Jean, plus fort à lui seul que les deux vieillards de Boisguilbault, referma la porte sans songer à éprouver la moindre curiosité, et le marquis lui sut gré de cette insouciance, car il l’avait observé attentivement, et avec une sorte d’inquiétude, tant qu’il avait tenu le bouton de la serrure.

« Il y a ordinairement ici un guéridon tout servi, reprit M. de Boisguilbault ; je ne conçois pas ce qu’il peut être devenu, à moins que Martin ne m’ait oublié ce soir !

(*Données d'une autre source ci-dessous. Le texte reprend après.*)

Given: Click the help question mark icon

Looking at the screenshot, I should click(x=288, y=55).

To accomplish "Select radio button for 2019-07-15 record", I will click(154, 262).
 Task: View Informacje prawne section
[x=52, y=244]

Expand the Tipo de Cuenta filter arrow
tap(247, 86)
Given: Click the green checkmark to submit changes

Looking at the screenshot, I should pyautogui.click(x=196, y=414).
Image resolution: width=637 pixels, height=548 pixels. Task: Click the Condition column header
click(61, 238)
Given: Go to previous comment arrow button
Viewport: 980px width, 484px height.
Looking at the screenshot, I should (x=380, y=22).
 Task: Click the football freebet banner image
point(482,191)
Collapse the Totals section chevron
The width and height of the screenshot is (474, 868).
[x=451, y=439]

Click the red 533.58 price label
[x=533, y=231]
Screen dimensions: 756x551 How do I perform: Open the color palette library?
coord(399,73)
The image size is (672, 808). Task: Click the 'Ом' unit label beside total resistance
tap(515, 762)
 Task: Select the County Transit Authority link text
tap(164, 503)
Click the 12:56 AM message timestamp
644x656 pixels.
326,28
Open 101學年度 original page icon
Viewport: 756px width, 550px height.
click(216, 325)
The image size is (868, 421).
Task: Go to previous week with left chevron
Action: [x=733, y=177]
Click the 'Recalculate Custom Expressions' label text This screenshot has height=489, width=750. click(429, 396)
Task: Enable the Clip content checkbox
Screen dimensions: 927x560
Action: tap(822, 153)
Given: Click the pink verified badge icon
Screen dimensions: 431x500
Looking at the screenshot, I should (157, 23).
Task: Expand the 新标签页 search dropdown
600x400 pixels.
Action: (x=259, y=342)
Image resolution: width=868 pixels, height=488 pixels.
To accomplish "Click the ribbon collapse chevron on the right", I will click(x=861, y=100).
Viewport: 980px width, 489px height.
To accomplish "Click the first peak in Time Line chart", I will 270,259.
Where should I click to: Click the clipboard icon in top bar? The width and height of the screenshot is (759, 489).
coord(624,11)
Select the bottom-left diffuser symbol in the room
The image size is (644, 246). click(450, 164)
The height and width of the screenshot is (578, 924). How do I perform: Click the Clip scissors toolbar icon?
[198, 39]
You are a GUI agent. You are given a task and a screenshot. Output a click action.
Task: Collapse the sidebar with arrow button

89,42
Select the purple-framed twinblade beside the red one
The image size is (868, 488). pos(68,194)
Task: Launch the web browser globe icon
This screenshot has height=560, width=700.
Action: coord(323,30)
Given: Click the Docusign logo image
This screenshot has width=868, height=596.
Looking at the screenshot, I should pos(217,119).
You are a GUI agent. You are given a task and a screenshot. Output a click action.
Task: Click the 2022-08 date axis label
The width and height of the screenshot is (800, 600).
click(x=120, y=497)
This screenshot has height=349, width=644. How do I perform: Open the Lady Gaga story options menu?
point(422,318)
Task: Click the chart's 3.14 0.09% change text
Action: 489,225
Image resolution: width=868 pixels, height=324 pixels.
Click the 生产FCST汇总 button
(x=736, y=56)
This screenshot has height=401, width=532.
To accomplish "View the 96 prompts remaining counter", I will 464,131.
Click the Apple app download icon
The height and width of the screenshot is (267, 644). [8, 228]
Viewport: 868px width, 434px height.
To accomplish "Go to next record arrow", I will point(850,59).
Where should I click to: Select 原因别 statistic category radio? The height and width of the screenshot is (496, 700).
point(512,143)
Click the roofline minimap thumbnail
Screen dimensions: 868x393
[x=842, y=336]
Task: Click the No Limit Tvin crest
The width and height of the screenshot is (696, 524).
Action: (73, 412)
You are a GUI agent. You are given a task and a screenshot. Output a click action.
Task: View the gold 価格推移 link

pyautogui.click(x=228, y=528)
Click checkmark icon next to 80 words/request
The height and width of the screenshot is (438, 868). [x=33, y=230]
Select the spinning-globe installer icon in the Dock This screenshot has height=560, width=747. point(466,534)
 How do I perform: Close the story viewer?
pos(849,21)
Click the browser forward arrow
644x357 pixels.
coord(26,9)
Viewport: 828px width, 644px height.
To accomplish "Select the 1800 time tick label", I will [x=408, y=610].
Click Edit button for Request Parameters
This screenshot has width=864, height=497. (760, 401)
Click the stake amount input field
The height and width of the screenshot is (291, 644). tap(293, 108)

— Oh ! oh ! à moins que vous ne l’ayez pas remontée, la vieille horloge de sa cervelle n’a pas été en défaut, dit le charpentier, qui se rappelait avec plaisir tous les détails de l’intérieur du marquis, autrefois si bien connus de lui. Qu’est-ce qu’il y a derrière ce paravent ? Oui-da ! ça me paraît bien friand et guère solide ! » Et il exhiba, en repliant le paravent, un guéridon chargé d’une galantine, d’un pain blanc, d’une assiette de fraises et d’une bouteille de Bordeaux.

— « C’est joli à offrir à une dame, ça, monsieur de Boisguilbault !

— Oh ! si je croyais que madame voulût accepter mon souper ! dit le marquis en faisant rouler le guéridon auprès de Gilberte.

— Pourquoi non ? hé ! dit Jean en ricanant. Je parie que la bonne âme a songé aux autres avant de songer à nourrir son corps. Voyons, si elle mangeait seulement deux ou trois fraises, et vous, cette viande blanche, monsieur de Boisguilbault, moi, je m’arrangerai bien du pain mollet et d’un verre de vin noir.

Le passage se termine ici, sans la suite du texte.